Department of Respiratory Medicine, Centro Hospital Conde de Sao Januario, Macau, China.
Osteoporos Int. 2010 Dec;21(Suppl 4):S579-86. doi: 10.1007/s00198-010-1427-7. Epub 2010 Nov 6.
Hip fracture is a common injury among the elderly. Although patients who receive hip fracture surgery carry the best functional recovery compared to other treatment modalities, the presence of postoperative pulmonary complications, such as atelectasis, pneumonia, and pulmonary thromboembolism, may contribute to increased length of hospital stay, perioperative morbidity, and mortality. This review aims to provide evidence-based recommendations for preoperative assessment and perioperative strategies to reduce the risk of pulmonary complications after hip fracture surgery. Clinical assessment and basic laboratory results are sufficient to stratify the risk of postoperative pulmonary complications.
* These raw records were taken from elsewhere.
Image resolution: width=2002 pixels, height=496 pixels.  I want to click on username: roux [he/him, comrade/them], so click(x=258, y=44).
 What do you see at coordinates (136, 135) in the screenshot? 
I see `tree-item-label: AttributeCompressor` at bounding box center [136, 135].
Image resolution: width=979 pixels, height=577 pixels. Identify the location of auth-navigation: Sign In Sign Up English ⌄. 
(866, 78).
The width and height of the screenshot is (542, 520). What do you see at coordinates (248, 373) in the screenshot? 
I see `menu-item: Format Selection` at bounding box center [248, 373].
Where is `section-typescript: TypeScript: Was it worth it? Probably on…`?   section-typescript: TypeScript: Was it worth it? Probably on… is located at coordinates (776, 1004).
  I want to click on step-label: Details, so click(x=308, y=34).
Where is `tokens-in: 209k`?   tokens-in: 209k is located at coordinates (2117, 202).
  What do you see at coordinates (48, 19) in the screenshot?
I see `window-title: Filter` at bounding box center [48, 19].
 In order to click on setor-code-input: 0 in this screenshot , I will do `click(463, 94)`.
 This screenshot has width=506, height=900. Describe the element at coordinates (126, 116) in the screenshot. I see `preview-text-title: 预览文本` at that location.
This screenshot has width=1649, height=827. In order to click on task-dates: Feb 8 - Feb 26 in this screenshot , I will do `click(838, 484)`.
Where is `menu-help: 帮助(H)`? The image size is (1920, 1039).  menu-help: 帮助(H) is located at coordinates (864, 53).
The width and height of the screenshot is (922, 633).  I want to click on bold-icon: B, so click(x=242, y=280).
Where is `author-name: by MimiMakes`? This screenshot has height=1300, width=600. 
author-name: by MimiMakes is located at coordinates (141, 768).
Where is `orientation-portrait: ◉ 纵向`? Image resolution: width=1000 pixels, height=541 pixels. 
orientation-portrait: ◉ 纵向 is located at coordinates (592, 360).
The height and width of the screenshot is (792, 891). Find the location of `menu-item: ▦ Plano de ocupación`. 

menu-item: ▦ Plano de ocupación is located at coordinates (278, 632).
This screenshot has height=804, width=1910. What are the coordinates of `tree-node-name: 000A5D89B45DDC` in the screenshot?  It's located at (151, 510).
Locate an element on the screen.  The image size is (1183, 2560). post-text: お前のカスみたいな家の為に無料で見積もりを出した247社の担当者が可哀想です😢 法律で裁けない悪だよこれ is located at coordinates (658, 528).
Well-documented risk factors for pulmonary complications include advanced age, poor general health status, current infections, pre-existing cardiopulmonary diseases, hypoalbuminemia, and impaired renal function. Apart from optimizing the patient's medical conditions, interventions such as lung expansion maneuvers and thromboprophylaxis have been proven to be effective in reducing the risk of pulmonary complications after hip fracture surgery.
髋部骨折是老年人常见的损伤。尽管与其他治疗方式相比,接受髋部骨折手术的患者能获得最佳的功能恢复,但术后肺部并发症(如肺不张、肺炎和肺血栓栓塞症)的存在可能会导致住院时间延长、围手术期发病率和死亡率增加。本综述旨在为减少髋部骨折手术后肺部并发症的风险提供术前评估和围手术期策略的循证建议。临床评估和基本实验室结果足以对术后肺部并发症的风险进行分层。有充分记录的肺部并发症风险因素包括高龄、一般健康状况差、当前感染、心肺疾病、低白蛋白血症和肾功能受损。除了优化患者的身体状况外,肺部扩张手法和血栓预防等干预措施已被证明可有效降低髋部骨折手术后肺部并发症的风险。